*RECORDED INFORMATION*.
-- Opening Marker --
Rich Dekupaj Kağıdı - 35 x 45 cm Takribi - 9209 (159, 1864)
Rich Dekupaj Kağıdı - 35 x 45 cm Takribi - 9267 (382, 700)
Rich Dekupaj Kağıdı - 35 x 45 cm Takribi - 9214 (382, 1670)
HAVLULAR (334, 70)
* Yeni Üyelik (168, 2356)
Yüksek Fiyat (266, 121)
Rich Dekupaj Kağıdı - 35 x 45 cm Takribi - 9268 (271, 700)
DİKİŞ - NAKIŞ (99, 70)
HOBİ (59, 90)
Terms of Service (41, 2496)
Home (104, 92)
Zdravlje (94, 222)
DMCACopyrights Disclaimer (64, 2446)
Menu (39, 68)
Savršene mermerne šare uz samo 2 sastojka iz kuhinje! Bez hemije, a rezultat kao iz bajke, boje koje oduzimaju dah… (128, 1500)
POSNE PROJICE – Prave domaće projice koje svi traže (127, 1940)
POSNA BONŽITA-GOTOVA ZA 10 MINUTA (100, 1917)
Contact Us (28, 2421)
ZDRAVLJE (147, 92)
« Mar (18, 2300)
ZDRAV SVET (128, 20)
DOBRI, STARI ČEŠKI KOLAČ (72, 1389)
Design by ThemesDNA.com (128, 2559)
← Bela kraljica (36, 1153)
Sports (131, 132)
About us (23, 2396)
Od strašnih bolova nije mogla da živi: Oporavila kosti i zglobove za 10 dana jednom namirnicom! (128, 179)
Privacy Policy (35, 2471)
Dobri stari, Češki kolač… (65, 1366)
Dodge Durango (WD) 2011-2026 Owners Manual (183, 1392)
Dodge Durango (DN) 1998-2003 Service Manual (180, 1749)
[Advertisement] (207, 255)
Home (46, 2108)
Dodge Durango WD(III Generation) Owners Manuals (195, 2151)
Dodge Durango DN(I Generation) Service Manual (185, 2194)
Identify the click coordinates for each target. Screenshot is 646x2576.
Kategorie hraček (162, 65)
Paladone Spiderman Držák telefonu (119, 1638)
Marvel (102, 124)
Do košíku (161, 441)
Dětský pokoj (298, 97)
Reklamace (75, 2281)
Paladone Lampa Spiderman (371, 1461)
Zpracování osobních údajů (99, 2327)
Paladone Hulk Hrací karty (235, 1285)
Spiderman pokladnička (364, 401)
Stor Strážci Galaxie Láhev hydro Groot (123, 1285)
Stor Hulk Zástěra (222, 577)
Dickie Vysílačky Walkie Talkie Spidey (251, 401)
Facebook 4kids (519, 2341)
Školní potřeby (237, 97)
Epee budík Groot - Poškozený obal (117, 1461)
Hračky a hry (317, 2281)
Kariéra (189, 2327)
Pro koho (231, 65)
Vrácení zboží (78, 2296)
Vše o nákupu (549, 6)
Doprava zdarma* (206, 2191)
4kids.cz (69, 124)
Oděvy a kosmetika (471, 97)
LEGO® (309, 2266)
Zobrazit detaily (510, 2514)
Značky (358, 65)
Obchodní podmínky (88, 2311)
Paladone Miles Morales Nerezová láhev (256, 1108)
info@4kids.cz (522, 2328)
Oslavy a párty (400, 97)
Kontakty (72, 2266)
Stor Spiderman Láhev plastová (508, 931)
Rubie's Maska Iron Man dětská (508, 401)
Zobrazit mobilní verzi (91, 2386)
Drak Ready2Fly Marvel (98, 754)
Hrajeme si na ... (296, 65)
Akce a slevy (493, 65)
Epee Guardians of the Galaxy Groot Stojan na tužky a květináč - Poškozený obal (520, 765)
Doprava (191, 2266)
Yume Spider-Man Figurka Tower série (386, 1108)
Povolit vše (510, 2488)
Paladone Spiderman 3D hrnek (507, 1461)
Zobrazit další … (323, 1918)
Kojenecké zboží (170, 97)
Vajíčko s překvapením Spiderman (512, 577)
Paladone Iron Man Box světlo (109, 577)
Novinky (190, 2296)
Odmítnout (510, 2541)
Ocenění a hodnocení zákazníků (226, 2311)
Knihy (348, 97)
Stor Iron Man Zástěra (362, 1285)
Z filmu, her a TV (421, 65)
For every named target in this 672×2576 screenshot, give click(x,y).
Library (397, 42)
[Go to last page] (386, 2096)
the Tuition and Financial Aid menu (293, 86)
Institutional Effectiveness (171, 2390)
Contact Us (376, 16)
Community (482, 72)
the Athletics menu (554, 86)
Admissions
-- Closing Marker --
*EXERCISE INSTRUCTIONS*. Look above for the line containing "Odmítnout (510, 2541)". Return it and each line after it exactly, through the last line, and nothing more.

*RESULT OF THIS TASK*.
Odmítnout (510, 2541)
Ocenění a hodnocení zákazníků (226, 2311)
Knihy (348, 97)
Stor Iron Man Zástěra (362, 1285)
Z filmu, her a TV (421, 65)
For every named target in this 672×2576 screenshot, give click(x,y).
Library (397, 42)
[Go to last page] (386, 2096)
the Tuition and Financial Aid menu (293, 86)
Institutional Effectiveness (171, 2390)
Contact Us (376, 16)
Community (482, 72)
the Athletics menu (554, 86)
Admissions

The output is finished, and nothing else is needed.